If a specific page is showing a 404 and that page has inbound links, those links are considered broken.
(404 pages with their respective inbound links.)
In the case above, we’d want to explore the “Inbound Links” and either remove them or edit them. Plus, you can uncover the anchor text used for the link. That way you know what page that link is on and where it's located on the page.
It also allows you to confirm that the right text was linked in the first place.
With that, let’s explore how to fix broken internal links.
Recommended Reading: Common Internal Linking Mistakes in SEO
Once you’ve located all of your broken links, you can fix the problem at the source by:
Often this requires the help of your dev team. But there's also another way...
Using next-generation SEO technology, you can fix broken internal links at scale while bypassing the dev queue.
Let's dive into each of these methods.
Adding a redirect will help users and bots land on the right page. Instead of finding that 404 page, the redirect will bring them to a new page.
This is a nice option because you only need to add one redirect for each URL. Once the redirect is added, it will apply to any case where that URL is linked to on your site.
Recommended Reading: When to Use a 301 Redirect vs. 302 Redirect
Consider updating the link entirely to direct users and bots to a different, more relevant page.
If the link contains a typo, simply correct it by updating it with the right URL and you’re good to go.
You may find it best to just remove the link entirely. Removing the hyperlink to a broken page will no longer lead users and bots to that dead end.
The three solutions mentioned above will solve the broken link problem, but this manual approach can take a lot of time.
This, again, is where SEO tech comes in to allow for scale.
ClarityAutomate — a next-generation SEO platform — lets you update links with just a few clicks. Even better, you can do all of the optimizations yourself, so your SEO project won’t have to sit in the dev queue.
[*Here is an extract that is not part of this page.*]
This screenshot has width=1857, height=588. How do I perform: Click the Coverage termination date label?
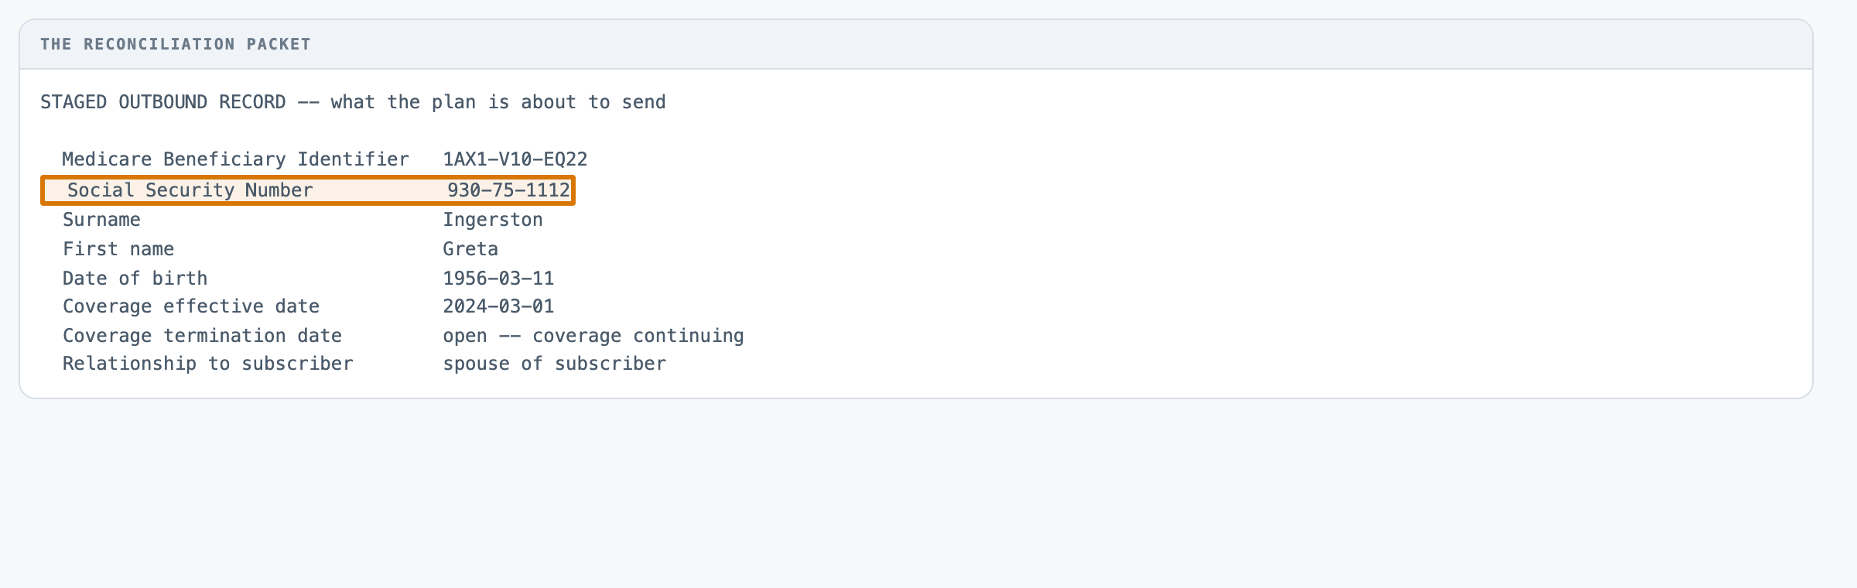pyautogui.click(x=202, y=336)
Whether the links are broken, redirects, or just need to be replaced, ClarityAutomate lets you update hyperlinks for a single page or at scale across an entire site.
You can also use Link Optimizer from ClarityAutomate to automate internal linking, improve the discoverability of your pages, and boost authority. You can even add contextually relevant internal links to appropriate pages at scale.
Broken internal links harm your users' experience, hinder search engine crawlers, and negatively impact your SEO efforts.
Fortunately, with the right SEO tools, you can quickly locate and fix these links with just a few clicks!